(Data entries)
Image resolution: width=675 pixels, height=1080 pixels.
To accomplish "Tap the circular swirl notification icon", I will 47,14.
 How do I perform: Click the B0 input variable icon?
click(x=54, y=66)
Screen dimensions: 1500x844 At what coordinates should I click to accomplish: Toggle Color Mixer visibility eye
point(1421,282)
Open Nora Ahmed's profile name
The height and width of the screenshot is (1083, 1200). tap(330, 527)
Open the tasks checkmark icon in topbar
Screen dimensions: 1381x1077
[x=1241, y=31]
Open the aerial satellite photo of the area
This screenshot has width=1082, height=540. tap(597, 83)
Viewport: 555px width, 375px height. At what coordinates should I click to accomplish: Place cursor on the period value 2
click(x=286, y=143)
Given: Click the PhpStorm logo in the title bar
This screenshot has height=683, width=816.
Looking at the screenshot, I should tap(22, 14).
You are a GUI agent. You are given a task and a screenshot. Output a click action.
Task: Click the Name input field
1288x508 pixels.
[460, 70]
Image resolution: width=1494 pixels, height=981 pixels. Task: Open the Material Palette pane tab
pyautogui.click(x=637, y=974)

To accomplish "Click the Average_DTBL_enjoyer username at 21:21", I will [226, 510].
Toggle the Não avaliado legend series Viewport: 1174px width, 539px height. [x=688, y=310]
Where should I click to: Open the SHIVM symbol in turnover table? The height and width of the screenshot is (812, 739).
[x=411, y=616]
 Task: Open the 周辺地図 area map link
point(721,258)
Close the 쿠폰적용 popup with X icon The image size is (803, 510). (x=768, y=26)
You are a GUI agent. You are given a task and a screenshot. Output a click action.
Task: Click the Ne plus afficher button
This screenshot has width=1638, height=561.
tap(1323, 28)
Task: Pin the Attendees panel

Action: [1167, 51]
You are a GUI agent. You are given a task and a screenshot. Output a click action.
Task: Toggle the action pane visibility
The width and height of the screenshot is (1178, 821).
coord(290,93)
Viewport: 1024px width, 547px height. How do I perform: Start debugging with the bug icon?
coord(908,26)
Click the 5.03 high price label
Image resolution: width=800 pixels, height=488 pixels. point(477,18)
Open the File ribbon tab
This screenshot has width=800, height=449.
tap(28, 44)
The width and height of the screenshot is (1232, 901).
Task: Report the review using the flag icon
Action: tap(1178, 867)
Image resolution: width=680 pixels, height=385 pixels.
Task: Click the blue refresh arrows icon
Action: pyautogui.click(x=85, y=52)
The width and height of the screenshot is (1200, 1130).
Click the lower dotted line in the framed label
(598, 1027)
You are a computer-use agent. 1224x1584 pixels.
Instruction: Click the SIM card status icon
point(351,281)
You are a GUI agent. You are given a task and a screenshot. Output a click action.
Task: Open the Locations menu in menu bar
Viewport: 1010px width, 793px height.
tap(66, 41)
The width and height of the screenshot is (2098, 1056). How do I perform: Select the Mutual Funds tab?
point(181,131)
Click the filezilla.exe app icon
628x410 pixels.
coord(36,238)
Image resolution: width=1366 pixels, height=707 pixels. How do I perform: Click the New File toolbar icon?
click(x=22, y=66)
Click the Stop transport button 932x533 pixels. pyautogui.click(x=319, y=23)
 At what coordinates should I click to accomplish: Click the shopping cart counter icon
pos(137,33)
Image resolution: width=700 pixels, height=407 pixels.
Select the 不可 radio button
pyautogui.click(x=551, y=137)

Problem to work on » Convert the entries above into a JSON list of strings, with one string for each line and no blank lines.

Solution for this task »
[
  "Image resolution: width=675 pixels, height=1080 pixels.",
  "To accomplish \"Tap the circular swirl notification icon\", I will 47,14.",
  " How do I perform: Click the B0 input variable icon?",
  "click(x=54, y=66)",
  "Screen dimensions: 1500x844 At what coordinates should I click to accomplish: Toggle Color Mixer visibility eye",
  "point(1421,282)",
  "Open Nora Ahmed's profile name",
  "The height and width of the screenshot is (1083, 1200). tap(330, 527)",
  "Open the tasks checkmark icon in topbar",
  "Screen dimensions: 1381x1077",
  "[x=1241, y=31]",
  "Open the aerial satellite photo of the area",
  "This screenshot has width=1082, height=540. tap(597, 83)",
  "Viewport: 555px width, 375px height. At what coordinates should I click to accomplish: Place cursor on the period value 2",
  "click(x=286, y=143)",
  "Given: Click the PhpStorm logo in the title bar",
  "This screenshot has height=683, width=816.",
  "Looking at the screenshot, I should tap(22, 14).",
  "You are a GUI agent. You are given a task and a screenshot. Output a click action.",
  "Task: Click the Name input field",
  "1288x508 pixels.",
  "[460, 70]",
  "Image resolution: width=1494 pixels, height=981 pixels. Task: Open the Material Palette pane tab",
  "pyautogui.click(x=637, y=974)",
  "To accomplish \"Click the Average_DTBL_enjoyer username at 21:21\", I will [226, 510].",
  "Toggle the Não avaliado legend series Viewport: 1174px width, 539px height. [x=688, y=310]",
  "Where should I click to: Open the SHIVM symbol in turnover table? The height and width of the screenshot is (812, 739).",
  "[x=411, y=616]",
  " Task: Open the 周辺地図 area map link",
  "point(721,258)",
  "Close the 쿠폰적용 popup with X icon The image size is (803, 510). (x=768, y=26)",
  "You are a GUI agent. You are given a task and a screenshot. Output a click action.",
  "Task: Click the Ne plus afficher button",
  "This screenshot has width=1638, height=561.",
  "tap(1323, 28)",
  "Task: Pin the Attendees panel",
  "Action: [1167, 51]",
  "You are a GUI agent. You are given a task and a screenshot. Output a click action.",
  "Task: Toggle the action pane visibility",
  "The width and height of the screenshot is (1178, 821).",
  "coord(290,93)",
  "Viewport: 1024px width, 547px height. How do I perform: Start debugging with the bug icon?",
  "coord(908,26)",
  "Click the 5.03 high price label",
  "Image resolution: width=800 pixels, height=488 pixels. point(477,18)",
  "Open the File ribbon tab",
  "This screenshot has width=800, height=449.",
  "tap(28, 44)",
  "The width and height of the screenshot is (1232, 901).",
  "Task: Report the review using the flag icon",
  "Action: tap(1178, 867)",
  "Image resolution: width=680 pixels, height=385 pixels.",
  "Task: Click the blue refresh arrows icon",
  "Action: pyautogui.click(x=85, y=52)",
  "The width and height of the screenshot is (1200, 1130).",
  "Click the lower dotted line in the framed label",
  "(598, 1027)",
  "You are a computer-use agent. 1224x1584 pixels.",
  "Instruction: Click the SIM card status icon",
  "point(351,281)",
  "You are a GUI agent. You are given a task and a screenshot. Output a click action.",
  "Task: Open the Locations menu in menu bar",
  "Viewport: 1010px width, 793px height.",
  "tap(66, 41)",
  "The width and height of the screenshot is (2098, 1056). How do I perform: Select the Mutual Funds tab?",
  "point(181,131)",
  "Click the filezilla.exe app icon",
  "628x410 pixels.",
  "coord(36,238)",
  "Image resolution: width=1366 pixels, height=707 pixels. How do I perform: Click the New File toolbar icon?",
  "click(x=22, y=66)",
  "Click the Stop transport button 932x533 pixels. pyautogui.click(x=319, y=23)",
  " At what coordinates should I click to accomplish: Click the shopping cart counter icon",
  "pos(137,33)",
  "Image resolution: width=700 pixels, height=407 pixels.",
  "Select the 不可 radio button",
  "pyautogui.click(x=551, y=137)"
]